Whatever lies between the line that holds "Viewport: 1200px width, 1008px height." and the final line of the records below, both included, should be repeated exactly; leave out the pictures and add nothing.

Data extracted from a collection:
◆ ◆ ◆ ◆
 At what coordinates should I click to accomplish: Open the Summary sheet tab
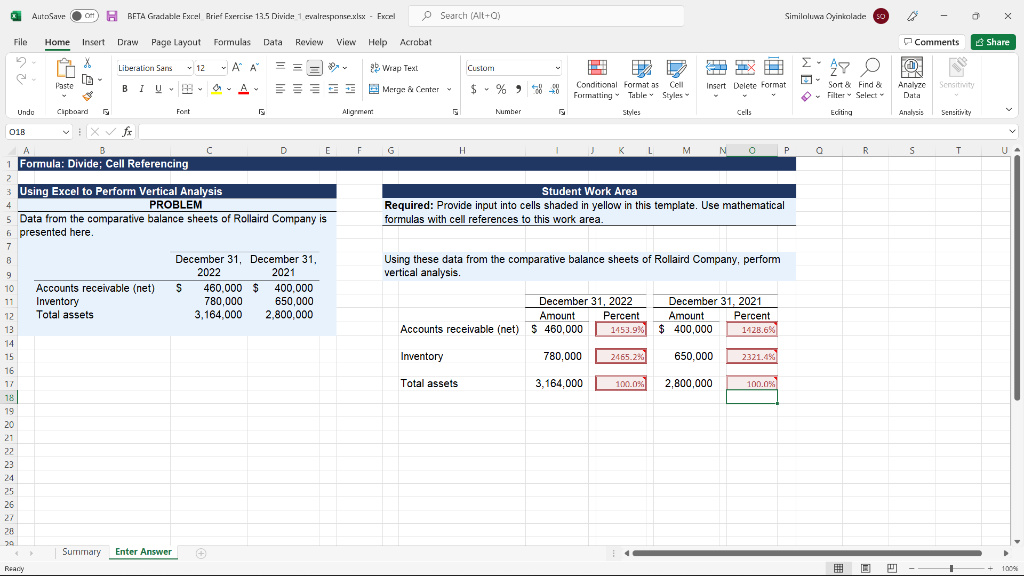(81, 551)
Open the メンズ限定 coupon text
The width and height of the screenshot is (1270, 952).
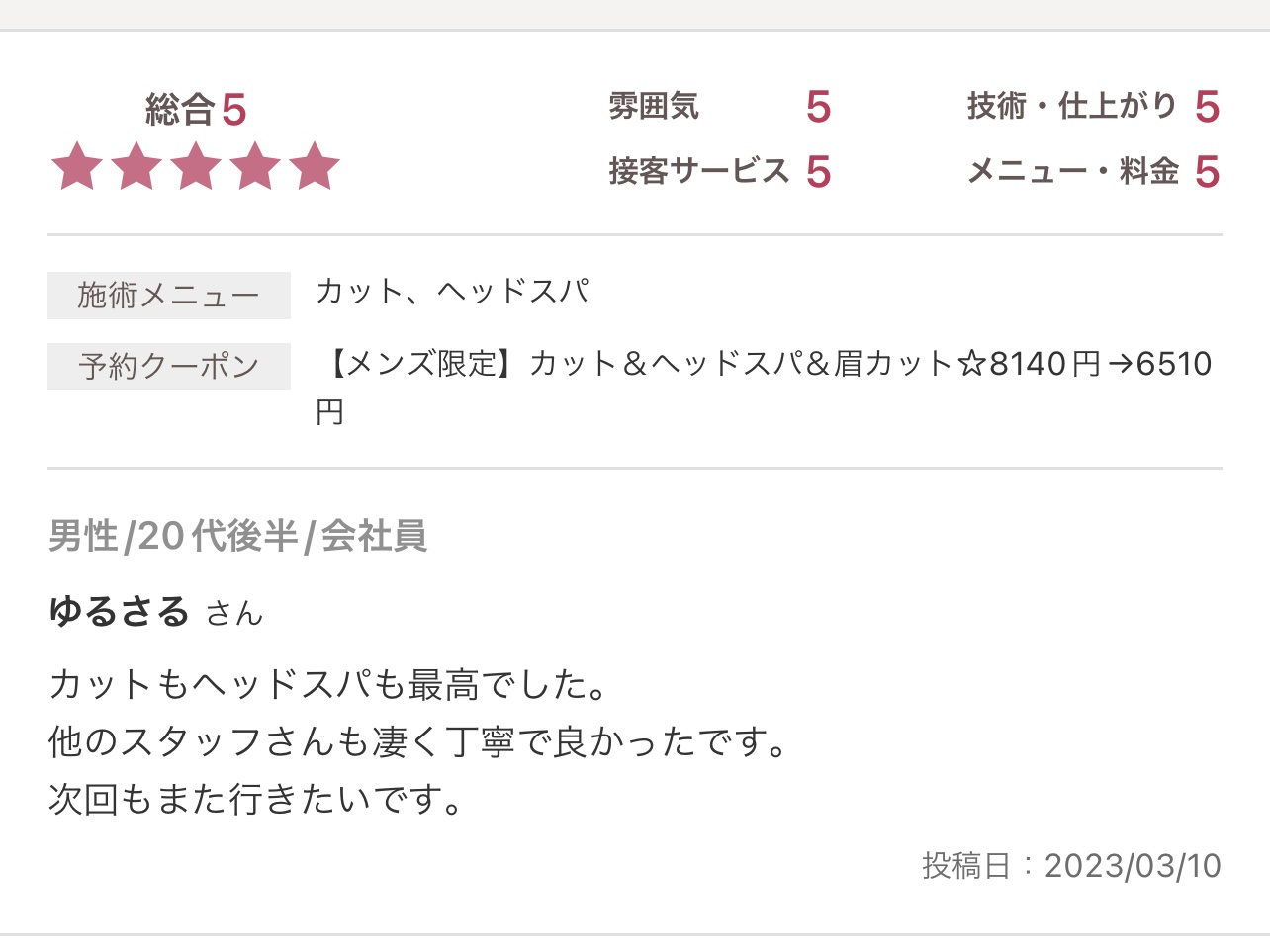tap(764, 387)
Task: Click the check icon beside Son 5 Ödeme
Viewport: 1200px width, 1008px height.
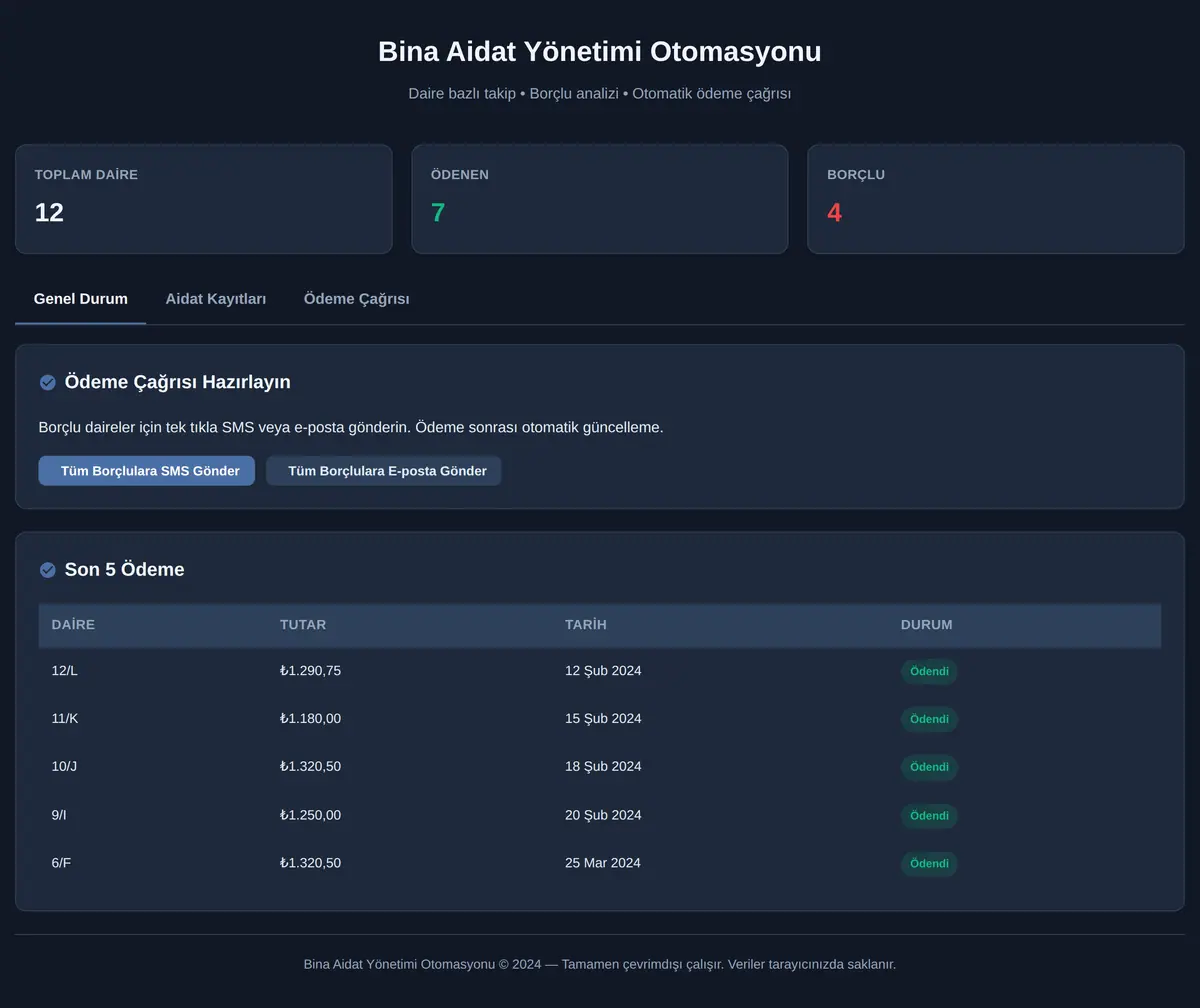Action: 47,570
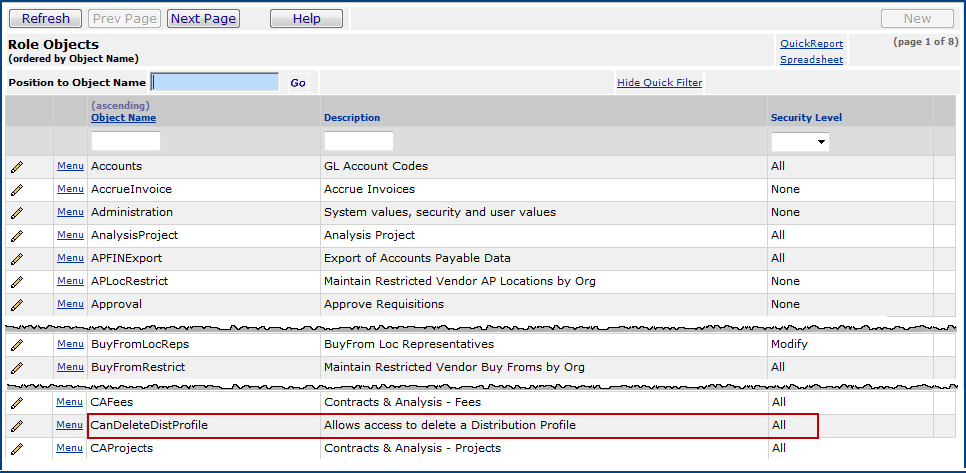Image resolution: width=966 pixels, height=473 pixels.
Task: Click Hide Quick Filter link
Action: coord(659,83)
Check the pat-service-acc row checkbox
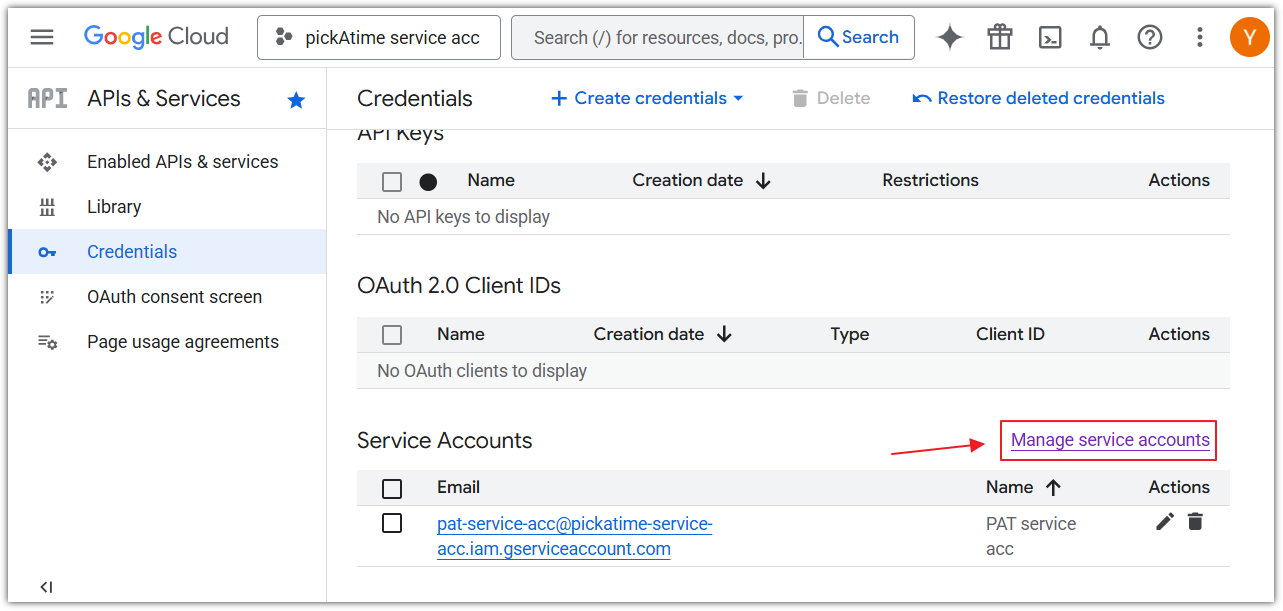This screenshot has width=1283, height=611. (392, 523)
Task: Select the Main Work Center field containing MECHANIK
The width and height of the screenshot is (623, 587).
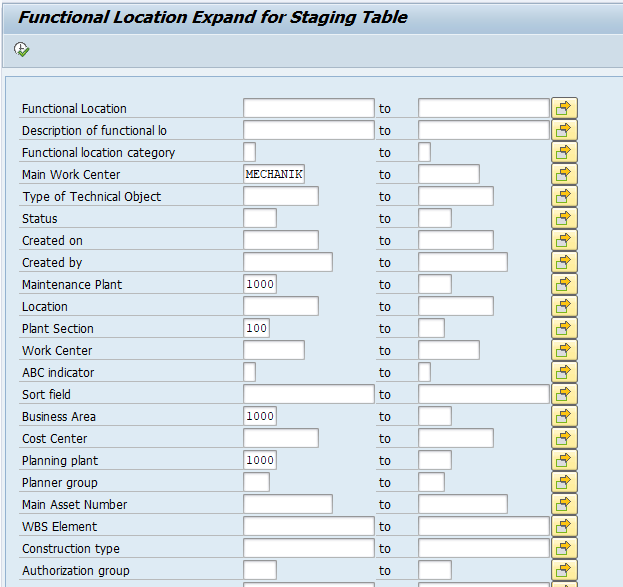Action: (274, 174)
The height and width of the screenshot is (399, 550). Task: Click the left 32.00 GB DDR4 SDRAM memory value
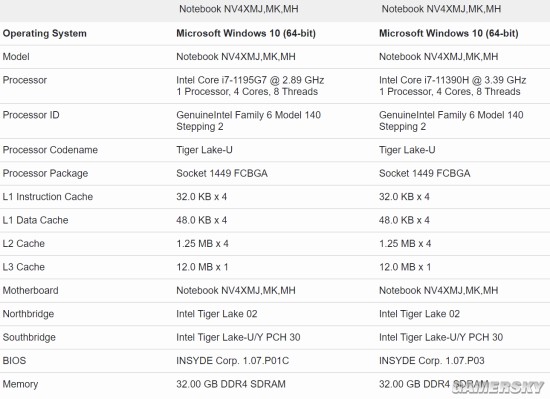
◆ ◆ ◆ ◆
Solution »
Viewport: 1200px width, 1008px height.
Action: 47,570
Image resolution: width=966 pixels, height=473 pixels.
Task: Click Hide Quick Filter link
Action: coord(659,83)
Check the pat-service-acc row checkbox
This screenshot has width=1283, height=611. (392, 523)
Task: Select the Main Work Center field containing MECHANIK
The width and height of the screenshot is (623, 587).
Action: (274, 174)
The height and width of the screenshot is (399, 550). Task: Click the left 32.00 GB DDR4 SDRAM memory value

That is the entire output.